Il n’y a pas à dire; les nouvelles chansons de l’album My favorite faded fantasy s’harmonisent parfaitement aux vieilles pièces; elles apportent même un nouveau vent de fraîcheur et j’ai trouvé ces dernières compositions beaucoup plus intéressantes que les pièces de « 9 ». Puisque Rice avait fait la demande de fermer les bars de la salle pour toute la durée du concert, plusieurs personnes ont opté pour l’achat d’une bouteille de vin. Avoir su, j’en aurais acheté deux!

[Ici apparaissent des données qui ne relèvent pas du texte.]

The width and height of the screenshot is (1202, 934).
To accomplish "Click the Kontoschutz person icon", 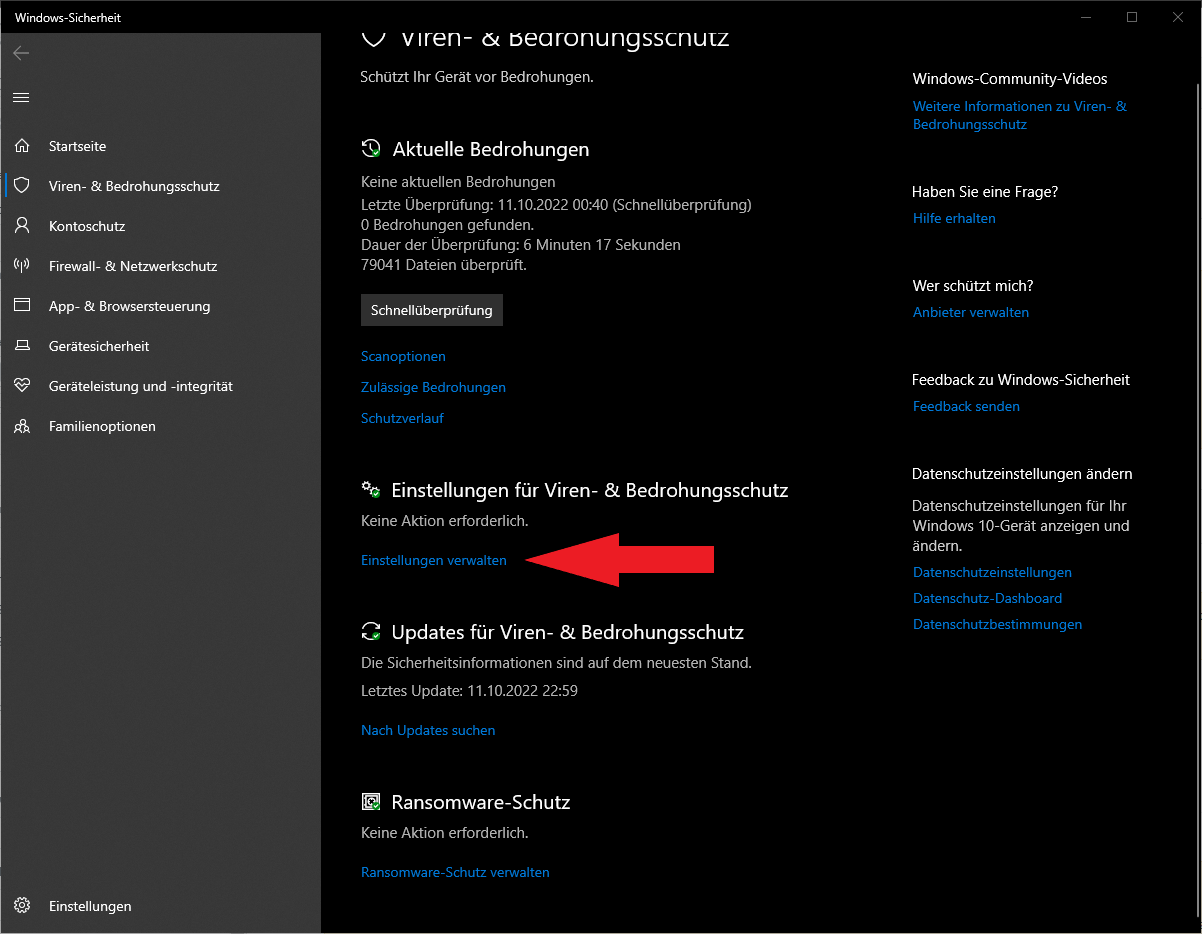I will (x=22, y=226).
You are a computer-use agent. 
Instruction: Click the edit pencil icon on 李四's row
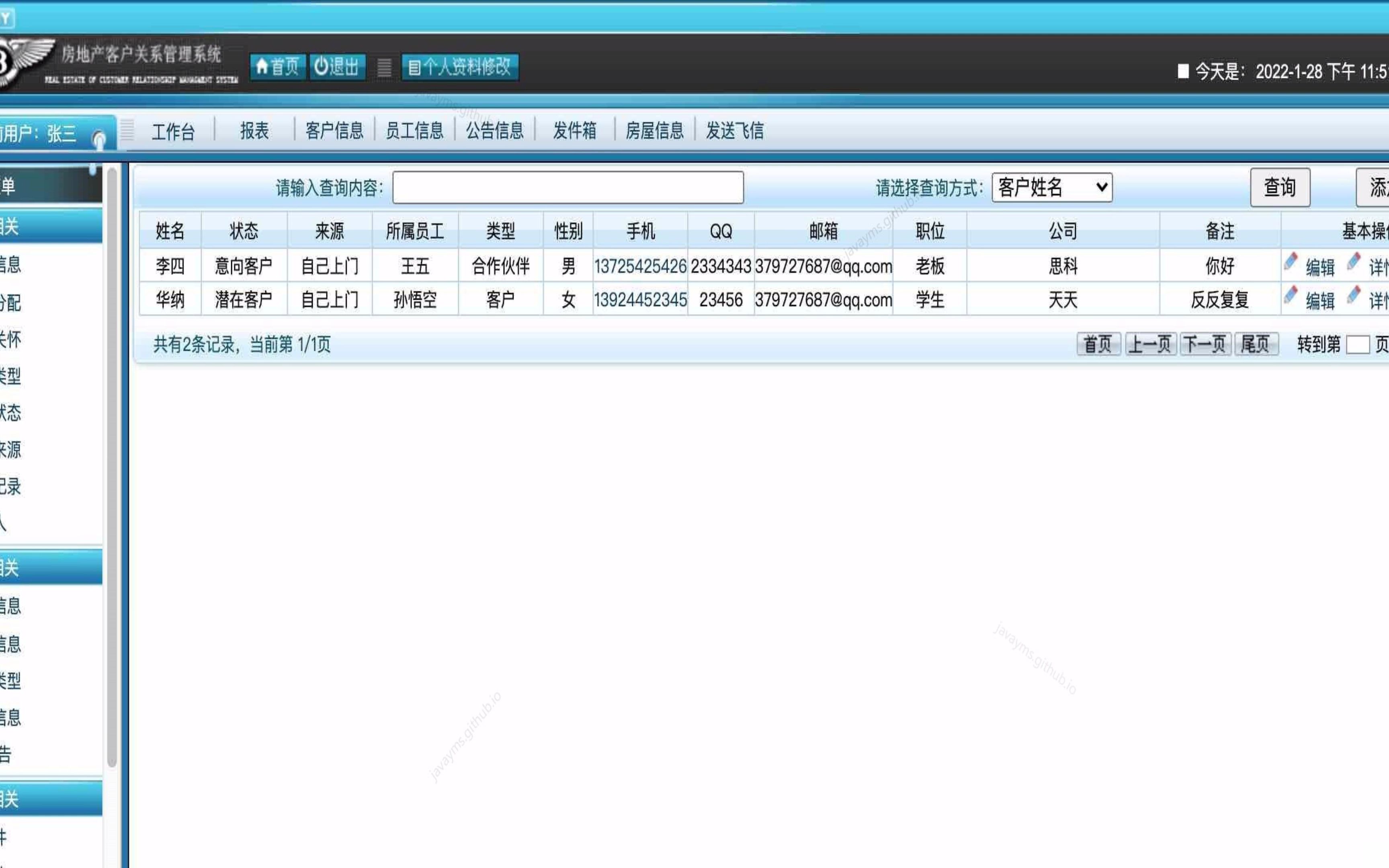[1290, 262]
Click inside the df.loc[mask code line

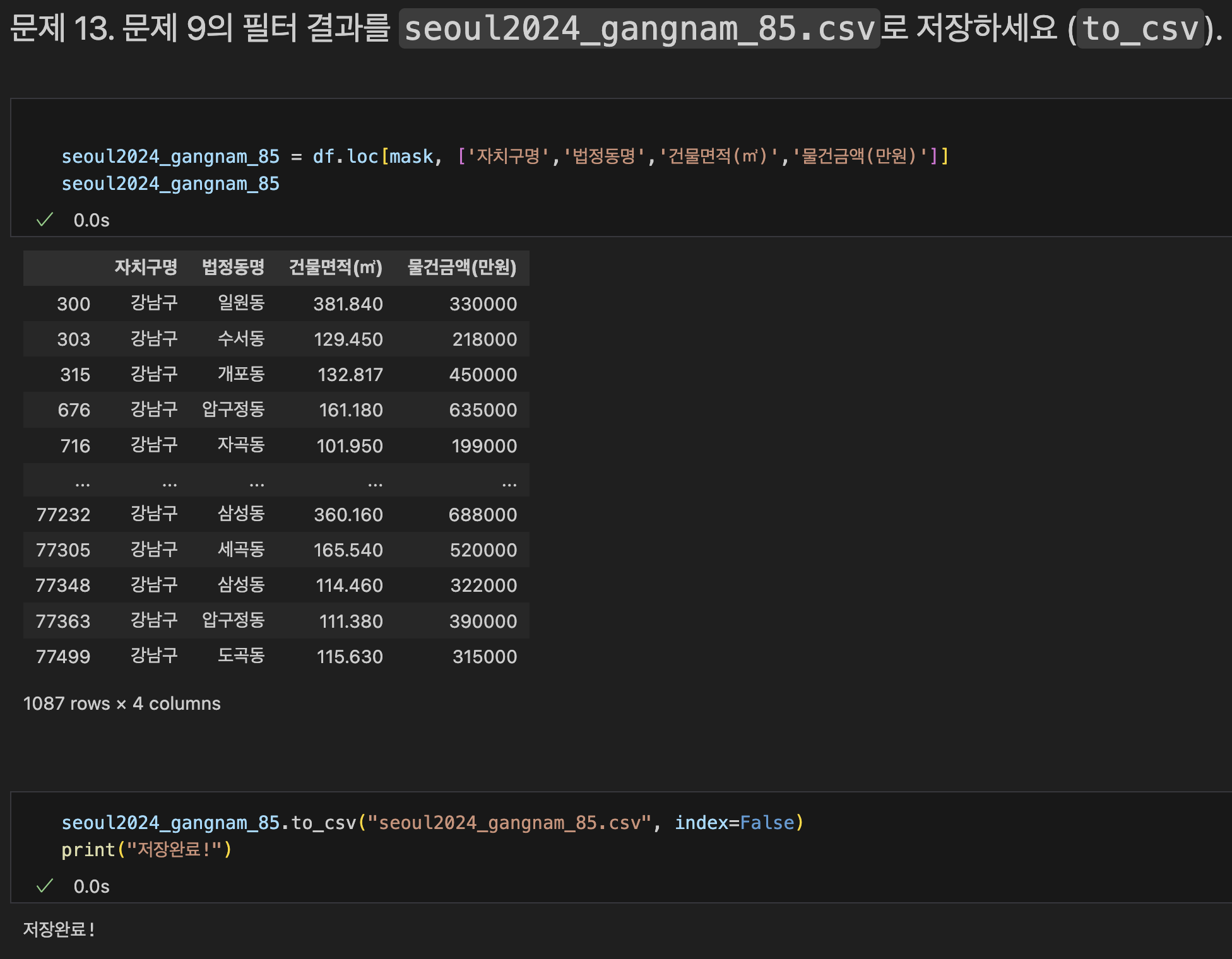[x=505, y=156]
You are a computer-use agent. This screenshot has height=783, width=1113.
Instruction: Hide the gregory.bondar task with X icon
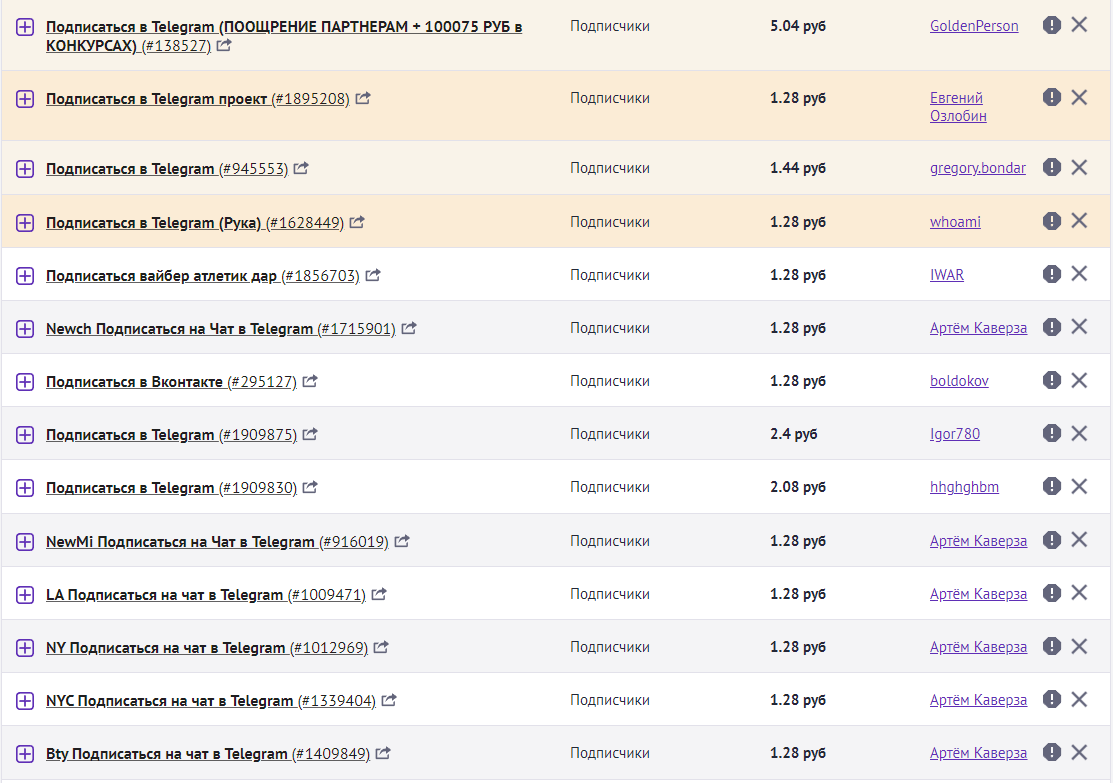click(1079, 168)
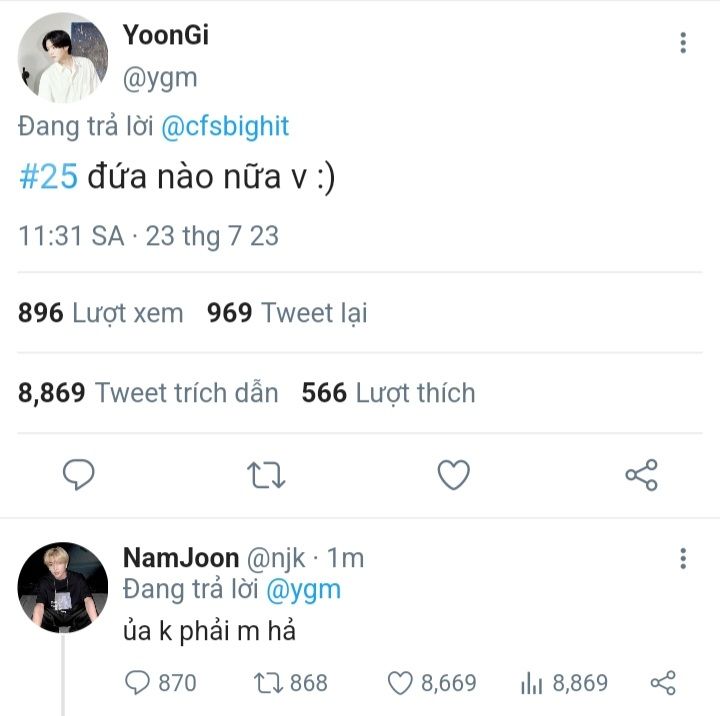This screenshot has width=720, height=716.
Task: Open the @cfsbighit mention link
Action: point(225,127)
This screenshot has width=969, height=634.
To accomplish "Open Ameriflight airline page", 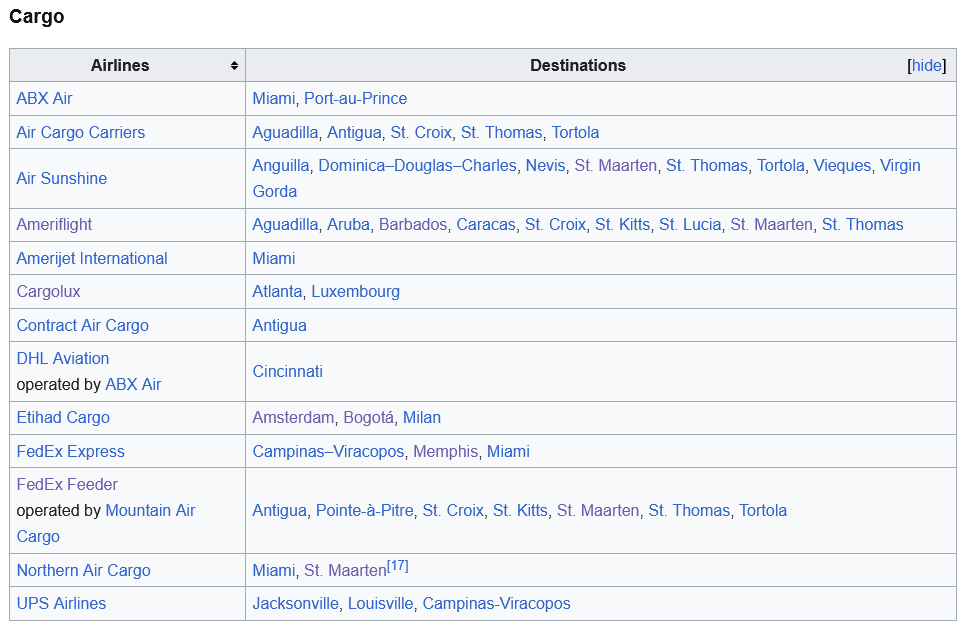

Oui, je le reconnais, j’étais le « fatigant » qui demandait sans cesse The Box en gueulant sans gêne. Et Rice, de répondre: « You’re so demanding!», mais à ma défense, je sais qu’il adore les propositions venant du public. J’ai donc obtenu ce que je voulais. Et je dois dire que j’en ai obtenu plus, car j’avais préparé le terrain sur Twitter. C’est fou comment Twitter a changé la relation à l’artiste. En résumé, il y a une semaine ou deux, j’apostrophais Rice pour lui suggérer d’interpréter la longue pièce de son nouveau disque It takes a lot to know a man. Je justifiais mon choix en lui disant que pour sa dernière date de tournée, ce serait parfait de terminer avec une chanson qu’il n’a encore jamais jouée. Fruit du hasard ou petit bout de phrase qui fait son cheminement dans la tête d’un artiste, j’ai été agréablement surpris de le voir jouer cette chanson, et pas seulement quelques petits accords, mais plutôt presque au complet. Il faut dire que ce qui s’était passé avant, avec Cheers Darlin’ (il invite une jeune femme sur la scène et ils s’enfilent une bouteille de vin complète en plus de quelques verres de saké) a dû le détendre, car on a ensuite eu droit à un artiste qui ne veut plus quitter la scène.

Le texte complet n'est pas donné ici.